Духовные искания Белинского в последний период его жизни были особенно напряженными и яркими. В ту пору он обрывал последние путы идеализма, мешавшие ему двигаться вперед. Его еще разъедали сомнения, когда он размышлял о сущности религии, о будущем устройстве общества, он хотел скорее найти истину, расставаясь с иллюзиями утопического социализма.

Тургеневу посчастливилось быть непосредственным свидетелем этих поисков истины. Вместе подолгу раздумывали и рассуждали они о самых важных вопросах, которые волновали тогда умы лучших людей эпохи.

Никто в России не мог бы в те годы глубже Белинского раскрыть Тургеневу подлинный смысл каждого явления и события, показать их причины, предугадать последствия, направить его сознание на верный путь.

Оценивая позднее значение деятельности своего незабвенного друга, Тургенев как раз по отношению к нему впервые употребил термин «центральная натура», что в понимании его означало общественного деятеля или писателя, стоящего наивозможно ближе к центру, к «сердцевине своего народа». Природа щедро одарила Виссариона Григорьевича эстетическим чутьем, ясностью взгляда, самостоятельностью мысли, бестрепетной смелостью и убежденностью.

Вот почему Тургенев с первых дней знакомства с Белинским проявлял безграничное уважение к авторитету великого критика и покорился его нравственной силе. «Он даже несколько побаивался его», — замечает Иван Панаев.

Любопытно, что и Белинский и Тургенев кратко определили характер своих встреч одним и тем же выражением — «отводить душу». Значение этих слов станет вполне понятным, если мы вспомним о том, как оба они воспринимали окружавшую их действительность.

А жизнь, как посмотришь с холодным вниманьем вокруг,
Такая пустая и глупая шутка!

«Да и какая наша жизнь-то еще? — писал Белинский. — В чем она? где она? Мы люди вне общества, потому что Россия не есть общество. У нас нет ни политической, ни религиозной, ни ученой, ни литературной жизни. Скука, апатия, томление в бесплодных порывах — вот наша жизнь…»

Такой же острой горечью проникнуто было восприятие тогдашней действительности и у Тургенева. «Тяжелые тогда стояли времена, — писал он. — Бросишь вокруг себя мысленный взор: взяточничество процветает, крепостное право стоит, как скала, казарма на первом плане, суда нет, носятся слухи о закрытии университетов… какая-то темная туча постоянно висит над всем так называемым ученым, литературным ведомством, а тут еще шипят и расползаются доносы; между молодежью ни общей связи, ни общих интересов, страх и приниженность во всех, хоть рукой махни! Ну, вот и придешь на квартиру Белинского, придет другой, третий приятель, затеется разговор и легче станет…»

• **Описание задания**: Дословно перепишите часть фрагмента о Белинском и Тургеневе: начиная со слов «Тургеневу посчастливилось быть» и далее вплоть до слов «лучших людей эпохи.» включительно.

• **Предоставленные материалы**:
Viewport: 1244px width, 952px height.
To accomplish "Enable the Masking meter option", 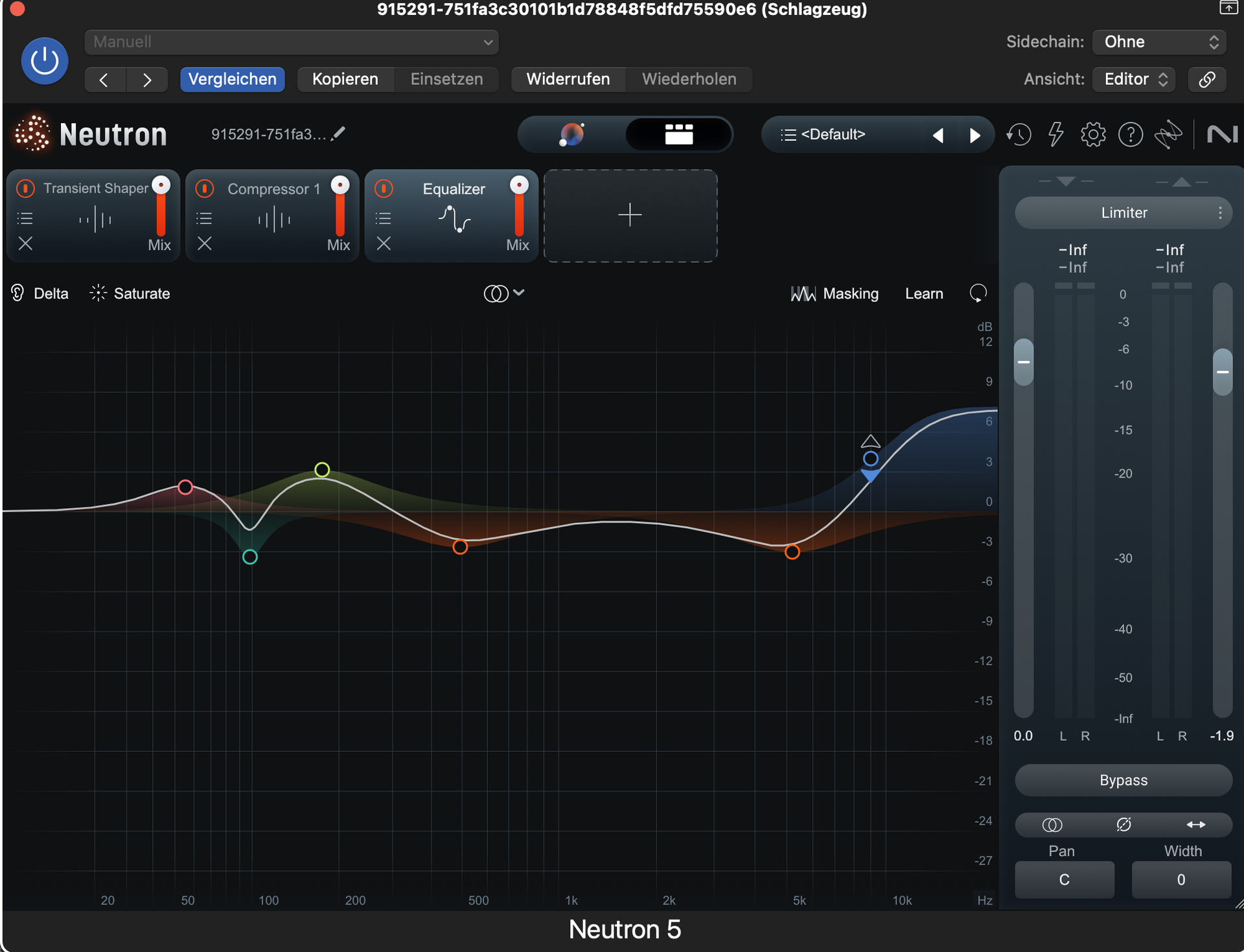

• **Правильный результат**:
Тургеневу посчастливилось быть непосредственным свидетелем этих поисков истины. Вместе подолгу раздумывали и рассуждали они о самых важных вопросах, которые волновали тогда умы лучших людей эпохи.